Common law holds that for a contract to be valid, the contracting parties must understand the contract and its consequences. I believe that common law also holds that no one can contract to be a slave.

So, it depends upon the circumstances.

I think you may be referring to 'company towns'. I've heard of those, but I'm not familiar with any real world examples.

Gil February 26, 2008 at 6:16 am

Actually I was thinking more in the line of this:

http://en.wikipedia.org/wiki/Debt_bondage

Now I know some people would be against bankruptcy and that those who create a debt have to pay it off and that debt doesn't necessarily expire just because person in the debt dies and expect the next of kin gets the debt. Likewise, some would see 'working off the debt' as someone who has to wash dishes at a restaurant because they realise they couldn't pay for the meal and not the sleight of hand the Wiki article refers to.

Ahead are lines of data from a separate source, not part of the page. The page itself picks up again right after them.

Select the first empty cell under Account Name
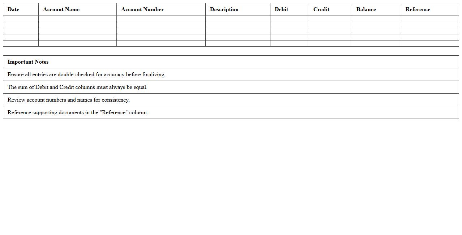The height and width of the screenshot is (235, 462). pos(77,19)
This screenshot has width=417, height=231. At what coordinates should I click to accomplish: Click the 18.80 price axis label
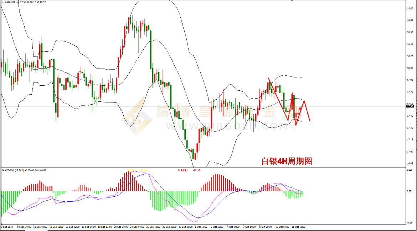(x=410, y=9)
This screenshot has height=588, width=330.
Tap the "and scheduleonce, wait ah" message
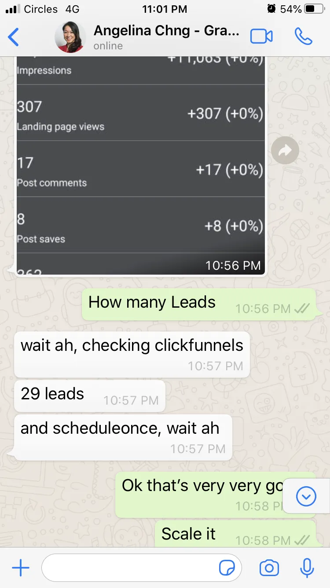(x=123, y=437)
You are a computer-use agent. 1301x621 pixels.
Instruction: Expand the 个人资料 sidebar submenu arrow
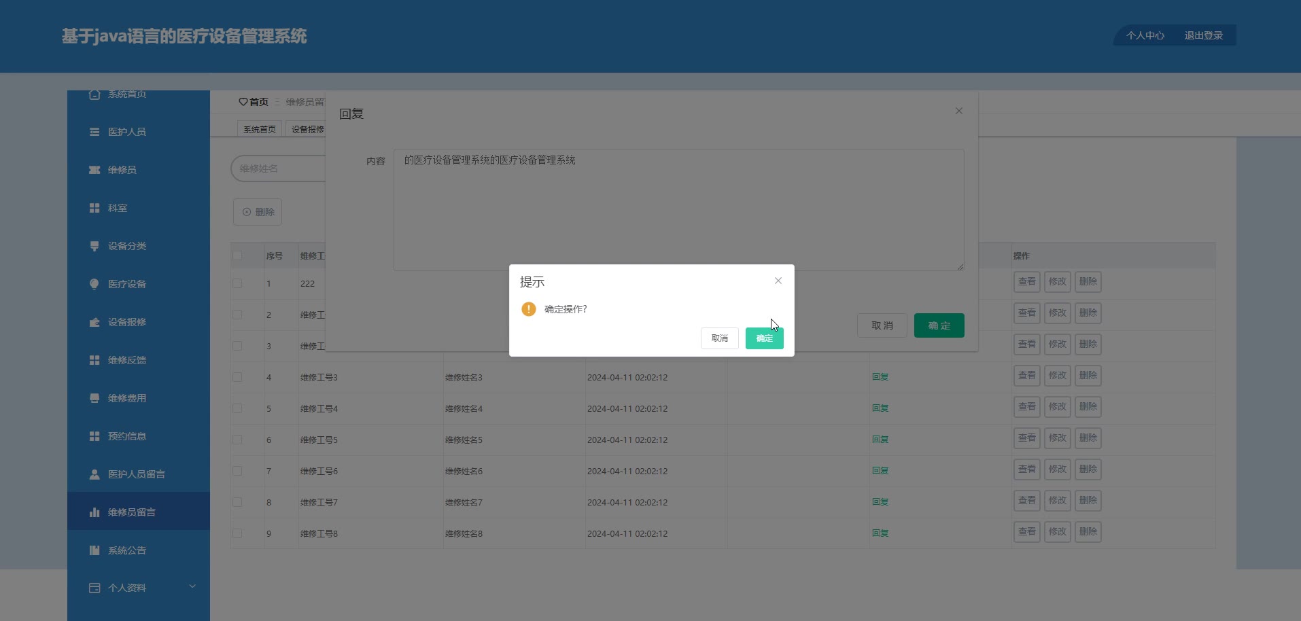(x=192, y=586)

P.S. Me be sorry me can't compose gooder english, me be mediocre at it.

Keith February 26, 2008 at 8:27 am

Qoutes from muirgeo: "I'm blown away by such attitudes."

"Social collectivism kicks the crap out of the rugged individualist EVERY TIME!"

"I don't see a difference from cooperative versus collective."

"Oh BS Sam, what the hell do you call democracy. It's the same thing as voluntary cooperation with the understanding by any reasonable human being that when their are 300,000,000 million of you trying to make a decision that you won't always get your way."

You're contradicting yourself even more than usual. How is there anything cooperative about a majority forcing actions onto a minority? Dressing things up in some sort of contrived democratic process does not make it cooperative, only collective and coercive.

You say it yourself, collectivism "kicks the crap out of" individualism, yet you apparently have no concerns about the ethical or moral consequences of it. You've justified it through democracy and happily goose step away confident that the minority is wrong, or getting what is best for them whether they like it or not, or some other rationalization. You can't see the tree for the forest.

Its no wonder that you are blown away by such attitudes. You apparently can't comprehend them. Good luck in your bee hive.

muirgeo February 26, 2008 at 9:29 am

Libertarians prefer voluntary cooperation.

Now quit bringing out your damned strawman arguments and see if you can comprehend the idea that social cooperation does not require ubiquitous extortion.

Posted by: Sam Grove

And you seem to labor under the delusion that our wealth was created independent of the government. No it wasn't. At the very least this government prevented us from being taken over by Communist Russia.

I don't labor under the elusion that government is perfect or that it is the answer to all our problems. I recognize that it is necessary for protection and for markets to function. So the only thing left is to decide how best to control it.

Social cooperation doesn't work as any stable form of government. It is either destroyed from with in or from without.
Right now the threat is from the money lenders who have far more disproportionate control of our government then the people do.

Weather you believe it or not you have to decide who you want to control your government. You seem afraid to let the people do that …I'm not. I'm afraid of a small minority with massive wealth and power setting up the rules and making all the decisions.

This is the age old debate of political economy. The two sides are polarized and the answer lies somewhere in between but will always be imperfect.

Bottom line is I want freedom and liberty and protection from tyranny just like everyone else here. Don't pretend you have the perfect answer that everyone from Smith to Marx to Mills to Keynes to Schumptner to Freidman could not agree on.